State Management Strategy:
const stateService = ServiceFactory.createStateService(state, traceId);
await stateService.set('original.query', input.query);
await stateService.set('web.search.results', searchResponse);
Why state storage: The original.query is stored because later steps (like the final report) need to reference what the user asked for. The web.search.results are stored so the Response Coordinator (Step 4) can retrieve them when combining with financial data. State scoping by traceId means User A's AAPL search and User B's TSLA search maintain separate data stores.
Event Connection to Next Steps
Step 1: API Entry Point
│
│ emits "query.received"
▼
Step 2: Web Search Agent ◄─── YOU ARE HERE
│
│ emits "web.search.completed"
│ data: { query, resultCount, results }
▼
Step 4: Response Coordinator
subscribes to "web.search.completed"
(waits for both web search AND finance data)
The Web Search Agent runs in parallel with Finance Data Service (Step 3). Both subscribe to query.received but operate independently. The Response Coordinator (Step 4) subscribes to both web.search.completed and finance.data.completed, only proceeding when it has received both events, acting as a synchronisation point for the parallel data collection phase.

Activity list:
#1 In the web search agent excerpt, which service does the Web Search Agent run in parallel with?
#2 Quote the web search agent excerpt from "Event Connection to" up to and including "AND finance data)".
The records that follow come from a separate source.

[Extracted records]
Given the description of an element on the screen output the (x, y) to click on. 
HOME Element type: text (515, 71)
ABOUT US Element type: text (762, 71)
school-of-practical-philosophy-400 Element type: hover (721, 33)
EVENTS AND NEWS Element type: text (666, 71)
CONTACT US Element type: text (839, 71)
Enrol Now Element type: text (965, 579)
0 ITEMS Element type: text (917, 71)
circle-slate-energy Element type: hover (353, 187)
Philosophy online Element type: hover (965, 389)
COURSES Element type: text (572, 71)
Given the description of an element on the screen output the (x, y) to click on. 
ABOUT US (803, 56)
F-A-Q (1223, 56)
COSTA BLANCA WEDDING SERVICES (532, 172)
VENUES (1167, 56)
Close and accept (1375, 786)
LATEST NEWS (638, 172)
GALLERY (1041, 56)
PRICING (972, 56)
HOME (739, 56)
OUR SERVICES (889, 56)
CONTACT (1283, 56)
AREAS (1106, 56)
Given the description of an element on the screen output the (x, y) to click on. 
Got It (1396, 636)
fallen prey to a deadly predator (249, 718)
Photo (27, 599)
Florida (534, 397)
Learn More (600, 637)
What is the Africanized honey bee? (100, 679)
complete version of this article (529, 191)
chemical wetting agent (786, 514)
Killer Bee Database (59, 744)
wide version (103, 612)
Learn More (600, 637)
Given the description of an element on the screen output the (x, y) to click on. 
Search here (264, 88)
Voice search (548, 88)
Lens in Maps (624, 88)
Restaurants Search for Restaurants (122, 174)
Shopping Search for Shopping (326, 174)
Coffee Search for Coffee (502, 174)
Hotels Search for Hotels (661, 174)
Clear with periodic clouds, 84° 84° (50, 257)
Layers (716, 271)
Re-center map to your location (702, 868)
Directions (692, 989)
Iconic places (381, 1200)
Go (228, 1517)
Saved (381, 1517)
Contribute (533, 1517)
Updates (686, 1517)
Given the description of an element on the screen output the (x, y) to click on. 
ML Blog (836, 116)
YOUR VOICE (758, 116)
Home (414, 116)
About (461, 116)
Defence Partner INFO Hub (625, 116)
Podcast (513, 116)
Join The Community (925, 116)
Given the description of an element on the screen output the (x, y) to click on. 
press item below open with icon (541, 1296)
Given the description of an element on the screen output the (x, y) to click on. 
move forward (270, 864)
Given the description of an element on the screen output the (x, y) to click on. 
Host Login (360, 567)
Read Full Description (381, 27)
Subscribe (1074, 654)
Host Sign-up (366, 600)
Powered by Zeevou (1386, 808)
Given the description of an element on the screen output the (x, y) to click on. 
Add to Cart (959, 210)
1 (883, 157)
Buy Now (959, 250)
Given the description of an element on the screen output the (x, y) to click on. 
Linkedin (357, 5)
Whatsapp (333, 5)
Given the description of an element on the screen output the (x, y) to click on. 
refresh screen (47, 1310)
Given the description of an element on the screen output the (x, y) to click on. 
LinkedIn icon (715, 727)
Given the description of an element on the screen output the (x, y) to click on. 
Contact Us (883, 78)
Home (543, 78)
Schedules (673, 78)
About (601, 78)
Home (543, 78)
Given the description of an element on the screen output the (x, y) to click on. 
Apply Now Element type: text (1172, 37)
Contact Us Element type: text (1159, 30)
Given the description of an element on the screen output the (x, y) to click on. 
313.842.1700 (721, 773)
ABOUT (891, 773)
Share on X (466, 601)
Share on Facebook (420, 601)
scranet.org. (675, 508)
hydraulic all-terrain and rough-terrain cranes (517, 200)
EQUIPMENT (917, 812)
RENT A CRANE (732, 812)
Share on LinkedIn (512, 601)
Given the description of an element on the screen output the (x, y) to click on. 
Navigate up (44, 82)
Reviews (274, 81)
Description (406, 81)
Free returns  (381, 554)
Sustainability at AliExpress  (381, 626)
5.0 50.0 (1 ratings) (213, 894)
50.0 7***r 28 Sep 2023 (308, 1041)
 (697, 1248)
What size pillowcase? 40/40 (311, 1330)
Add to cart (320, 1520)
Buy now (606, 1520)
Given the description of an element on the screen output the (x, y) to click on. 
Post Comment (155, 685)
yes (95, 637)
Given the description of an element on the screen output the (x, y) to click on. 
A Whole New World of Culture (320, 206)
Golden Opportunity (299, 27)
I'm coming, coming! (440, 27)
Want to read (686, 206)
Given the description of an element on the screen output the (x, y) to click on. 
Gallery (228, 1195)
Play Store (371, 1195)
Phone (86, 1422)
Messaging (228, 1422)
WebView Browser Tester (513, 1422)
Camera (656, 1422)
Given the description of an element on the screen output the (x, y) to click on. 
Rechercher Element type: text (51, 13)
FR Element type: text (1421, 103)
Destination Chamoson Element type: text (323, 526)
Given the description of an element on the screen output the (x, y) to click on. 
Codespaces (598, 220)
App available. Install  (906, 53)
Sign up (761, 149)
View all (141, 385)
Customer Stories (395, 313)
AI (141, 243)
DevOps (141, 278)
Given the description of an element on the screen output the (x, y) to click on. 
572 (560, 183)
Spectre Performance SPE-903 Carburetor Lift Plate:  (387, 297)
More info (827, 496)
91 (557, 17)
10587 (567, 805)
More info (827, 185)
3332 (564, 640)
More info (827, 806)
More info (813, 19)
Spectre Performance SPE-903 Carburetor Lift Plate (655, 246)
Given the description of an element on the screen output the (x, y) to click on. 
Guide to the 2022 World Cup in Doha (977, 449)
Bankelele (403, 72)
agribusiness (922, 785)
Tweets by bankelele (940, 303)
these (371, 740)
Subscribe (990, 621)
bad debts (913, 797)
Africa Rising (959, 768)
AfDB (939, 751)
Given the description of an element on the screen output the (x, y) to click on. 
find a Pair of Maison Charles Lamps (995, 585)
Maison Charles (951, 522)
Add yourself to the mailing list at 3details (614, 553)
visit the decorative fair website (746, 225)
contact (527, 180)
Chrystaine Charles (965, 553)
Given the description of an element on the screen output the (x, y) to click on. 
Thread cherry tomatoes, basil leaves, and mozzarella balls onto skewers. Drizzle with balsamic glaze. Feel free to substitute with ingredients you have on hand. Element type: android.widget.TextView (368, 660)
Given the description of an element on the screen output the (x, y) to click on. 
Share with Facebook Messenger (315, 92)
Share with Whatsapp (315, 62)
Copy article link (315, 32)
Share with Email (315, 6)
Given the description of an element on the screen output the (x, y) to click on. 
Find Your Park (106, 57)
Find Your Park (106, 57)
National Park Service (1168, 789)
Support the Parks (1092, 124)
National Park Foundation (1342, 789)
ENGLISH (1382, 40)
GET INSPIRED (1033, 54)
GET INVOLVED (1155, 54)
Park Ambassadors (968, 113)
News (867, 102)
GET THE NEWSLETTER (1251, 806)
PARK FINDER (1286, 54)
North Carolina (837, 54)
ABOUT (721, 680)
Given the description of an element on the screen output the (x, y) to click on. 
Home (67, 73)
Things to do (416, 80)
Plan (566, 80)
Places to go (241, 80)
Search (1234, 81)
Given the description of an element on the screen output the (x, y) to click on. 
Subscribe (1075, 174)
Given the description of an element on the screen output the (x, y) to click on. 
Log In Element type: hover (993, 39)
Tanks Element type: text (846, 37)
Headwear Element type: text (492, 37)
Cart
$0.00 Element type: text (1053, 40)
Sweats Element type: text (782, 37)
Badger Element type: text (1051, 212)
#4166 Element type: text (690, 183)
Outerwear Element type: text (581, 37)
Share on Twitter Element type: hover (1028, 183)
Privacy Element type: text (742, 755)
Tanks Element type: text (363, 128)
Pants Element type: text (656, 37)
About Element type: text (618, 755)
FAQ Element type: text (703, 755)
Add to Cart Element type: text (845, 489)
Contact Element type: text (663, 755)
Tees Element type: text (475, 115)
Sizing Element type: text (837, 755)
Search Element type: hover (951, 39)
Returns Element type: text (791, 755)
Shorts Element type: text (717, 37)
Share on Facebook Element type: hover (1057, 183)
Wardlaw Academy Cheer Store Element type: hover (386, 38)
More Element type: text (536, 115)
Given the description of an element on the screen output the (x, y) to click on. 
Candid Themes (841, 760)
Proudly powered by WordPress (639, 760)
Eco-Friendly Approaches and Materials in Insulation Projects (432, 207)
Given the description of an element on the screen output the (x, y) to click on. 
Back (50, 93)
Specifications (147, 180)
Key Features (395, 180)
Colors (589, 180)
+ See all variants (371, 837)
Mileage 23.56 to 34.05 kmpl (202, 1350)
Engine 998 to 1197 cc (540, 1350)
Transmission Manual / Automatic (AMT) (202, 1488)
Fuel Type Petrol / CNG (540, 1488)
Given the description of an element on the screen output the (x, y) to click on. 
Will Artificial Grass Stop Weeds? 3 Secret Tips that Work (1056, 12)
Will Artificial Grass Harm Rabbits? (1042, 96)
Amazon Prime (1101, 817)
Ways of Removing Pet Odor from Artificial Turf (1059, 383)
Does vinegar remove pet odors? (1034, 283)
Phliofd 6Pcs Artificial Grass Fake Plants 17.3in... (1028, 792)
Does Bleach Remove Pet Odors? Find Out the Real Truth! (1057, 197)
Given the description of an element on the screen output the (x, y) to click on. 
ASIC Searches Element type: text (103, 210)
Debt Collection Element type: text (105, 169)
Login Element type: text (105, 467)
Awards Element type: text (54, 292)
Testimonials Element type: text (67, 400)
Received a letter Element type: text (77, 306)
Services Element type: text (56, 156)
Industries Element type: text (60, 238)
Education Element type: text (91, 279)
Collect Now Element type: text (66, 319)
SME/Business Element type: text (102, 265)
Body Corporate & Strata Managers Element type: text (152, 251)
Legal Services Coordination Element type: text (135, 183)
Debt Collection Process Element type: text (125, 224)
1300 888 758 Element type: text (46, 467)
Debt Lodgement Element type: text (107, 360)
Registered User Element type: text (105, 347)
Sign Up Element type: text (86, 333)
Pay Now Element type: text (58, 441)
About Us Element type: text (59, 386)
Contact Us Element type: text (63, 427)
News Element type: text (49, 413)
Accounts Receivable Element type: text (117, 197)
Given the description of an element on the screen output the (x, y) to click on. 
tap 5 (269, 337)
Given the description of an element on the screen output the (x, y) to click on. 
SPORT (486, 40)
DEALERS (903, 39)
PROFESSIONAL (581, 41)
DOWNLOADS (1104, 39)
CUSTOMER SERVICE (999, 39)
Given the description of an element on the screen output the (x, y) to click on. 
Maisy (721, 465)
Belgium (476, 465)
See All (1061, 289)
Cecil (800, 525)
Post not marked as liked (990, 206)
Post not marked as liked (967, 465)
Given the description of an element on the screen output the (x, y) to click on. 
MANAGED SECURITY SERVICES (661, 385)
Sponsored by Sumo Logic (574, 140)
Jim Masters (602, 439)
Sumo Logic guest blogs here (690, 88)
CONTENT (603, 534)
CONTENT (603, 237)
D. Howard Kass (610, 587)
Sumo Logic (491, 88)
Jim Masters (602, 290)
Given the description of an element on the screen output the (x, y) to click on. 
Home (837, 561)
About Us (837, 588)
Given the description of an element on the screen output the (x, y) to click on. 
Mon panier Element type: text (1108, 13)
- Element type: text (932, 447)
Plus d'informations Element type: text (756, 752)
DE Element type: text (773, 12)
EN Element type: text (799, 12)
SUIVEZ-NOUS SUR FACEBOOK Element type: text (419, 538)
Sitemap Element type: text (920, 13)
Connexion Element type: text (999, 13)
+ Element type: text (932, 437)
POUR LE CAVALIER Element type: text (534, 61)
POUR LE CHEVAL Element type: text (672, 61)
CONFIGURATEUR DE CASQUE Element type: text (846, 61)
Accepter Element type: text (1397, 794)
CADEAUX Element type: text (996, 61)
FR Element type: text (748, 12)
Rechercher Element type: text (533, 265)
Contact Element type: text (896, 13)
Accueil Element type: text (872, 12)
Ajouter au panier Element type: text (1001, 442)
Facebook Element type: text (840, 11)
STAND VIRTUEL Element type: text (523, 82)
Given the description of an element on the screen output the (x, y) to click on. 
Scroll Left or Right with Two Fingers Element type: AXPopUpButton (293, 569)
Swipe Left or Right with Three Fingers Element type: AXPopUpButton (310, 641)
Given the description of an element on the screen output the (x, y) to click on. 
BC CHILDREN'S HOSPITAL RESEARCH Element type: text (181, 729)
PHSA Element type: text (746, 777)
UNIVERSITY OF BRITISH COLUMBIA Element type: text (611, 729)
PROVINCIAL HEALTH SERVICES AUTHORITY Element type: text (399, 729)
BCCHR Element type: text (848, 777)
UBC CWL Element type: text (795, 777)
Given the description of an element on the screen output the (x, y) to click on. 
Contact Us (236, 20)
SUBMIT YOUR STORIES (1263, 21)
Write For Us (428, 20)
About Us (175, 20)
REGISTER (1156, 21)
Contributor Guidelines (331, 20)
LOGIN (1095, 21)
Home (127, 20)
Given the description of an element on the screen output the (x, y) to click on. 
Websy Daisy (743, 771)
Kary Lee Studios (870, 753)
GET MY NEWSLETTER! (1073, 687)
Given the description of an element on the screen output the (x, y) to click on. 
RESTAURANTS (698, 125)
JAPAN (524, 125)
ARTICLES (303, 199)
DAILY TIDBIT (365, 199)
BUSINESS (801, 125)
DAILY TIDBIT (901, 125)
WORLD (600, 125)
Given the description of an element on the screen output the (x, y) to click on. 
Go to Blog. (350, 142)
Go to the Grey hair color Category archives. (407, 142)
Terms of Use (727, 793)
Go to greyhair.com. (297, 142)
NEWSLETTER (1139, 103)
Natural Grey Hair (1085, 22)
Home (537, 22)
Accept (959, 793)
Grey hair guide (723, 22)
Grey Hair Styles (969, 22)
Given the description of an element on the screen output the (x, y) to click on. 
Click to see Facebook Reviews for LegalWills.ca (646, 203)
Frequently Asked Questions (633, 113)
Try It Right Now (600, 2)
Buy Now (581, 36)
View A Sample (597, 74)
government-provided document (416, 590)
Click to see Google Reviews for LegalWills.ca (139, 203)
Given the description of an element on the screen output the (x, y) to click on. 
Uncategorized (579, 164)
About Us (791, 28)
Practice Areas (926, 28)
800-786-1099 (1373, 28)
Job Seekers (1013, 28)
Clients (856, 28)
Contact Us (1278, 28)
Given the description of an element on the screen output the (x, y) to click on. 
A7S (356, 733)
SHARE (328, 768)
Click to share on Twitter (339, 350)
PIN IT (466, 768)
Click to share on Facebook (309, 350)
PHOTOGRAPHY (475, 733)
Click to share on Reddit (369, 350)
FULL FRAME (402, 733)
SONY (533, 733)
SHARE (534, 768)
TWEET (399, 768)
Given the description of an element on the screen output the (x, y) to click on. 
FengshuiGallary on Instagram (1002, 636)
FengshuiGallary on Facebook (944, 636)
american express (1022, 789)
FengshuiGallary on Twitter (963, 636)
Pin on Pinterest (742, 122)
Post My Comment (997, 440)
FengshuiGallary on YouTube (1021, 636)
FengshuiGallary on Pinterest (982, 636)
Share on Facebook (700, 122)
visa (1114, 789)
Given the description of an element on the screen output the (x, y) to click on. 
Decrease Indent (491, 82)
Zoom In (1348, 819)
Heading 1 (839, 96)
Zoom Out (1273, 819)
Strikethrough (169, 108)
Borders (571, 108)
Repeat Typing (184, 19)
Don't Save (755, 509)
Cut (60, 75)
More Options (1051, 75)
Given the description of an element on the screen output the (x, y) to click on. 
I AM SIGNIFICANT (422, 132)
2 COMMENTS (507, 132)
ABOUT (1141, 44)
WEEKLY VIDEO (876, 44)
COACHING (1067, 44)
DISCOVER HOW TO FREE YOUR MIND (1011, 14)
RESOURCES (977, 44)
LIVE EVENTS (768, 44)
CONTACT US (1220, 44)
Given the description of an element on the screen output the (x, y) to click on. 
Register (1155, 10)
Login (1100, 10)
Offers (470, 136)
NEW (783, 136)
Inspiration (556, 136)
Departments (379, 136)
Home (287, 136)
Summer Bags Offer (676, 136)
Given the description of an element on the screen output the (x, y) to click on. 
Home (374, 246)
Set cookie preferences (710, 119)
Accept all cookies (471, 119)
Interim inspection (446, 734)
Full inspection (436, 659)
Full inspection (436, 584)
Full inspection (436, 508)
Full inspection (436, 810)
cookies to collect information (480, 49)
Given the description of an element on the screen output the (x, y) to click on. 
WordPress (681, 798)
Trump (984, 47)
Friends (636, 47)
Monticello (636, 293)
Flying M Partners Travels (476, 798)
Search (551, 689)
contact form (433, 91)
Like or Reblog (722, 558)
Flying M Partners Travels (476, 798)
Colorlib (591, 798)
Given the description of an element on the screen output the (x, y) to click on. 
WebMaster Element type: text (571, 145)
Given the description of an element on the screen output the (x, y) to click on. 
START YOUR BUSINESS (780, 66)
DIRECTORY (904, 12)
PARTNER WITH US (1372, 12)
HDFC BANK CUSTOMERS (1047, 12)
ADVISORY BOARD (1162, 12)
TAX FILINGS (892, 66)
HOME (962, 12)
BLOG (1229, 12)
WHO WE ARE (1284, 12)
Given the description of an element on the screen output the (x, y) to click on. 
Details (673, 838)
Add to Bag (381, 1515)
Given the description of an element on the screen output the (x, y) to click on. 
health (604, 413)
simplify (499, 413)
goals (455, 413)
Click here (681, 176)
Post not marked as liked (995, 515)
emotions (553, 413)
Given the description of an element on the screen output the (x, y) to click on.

Problem solutions:
#1 The Finance Data Service (Step 3).

#2
Event Connection to Next Steps
Step 1: API Entry Point
│
│ emits "query.received"
▼
Step 2: Web Search Agent ◄─── YOU ARE HERE
│
│ emits "web.search.completed"
│ data: { query, resultCount, results }
▼
Step 4: Response Coordinator
subscribes to "web.search.completed"
(waits for both web search AND finance data)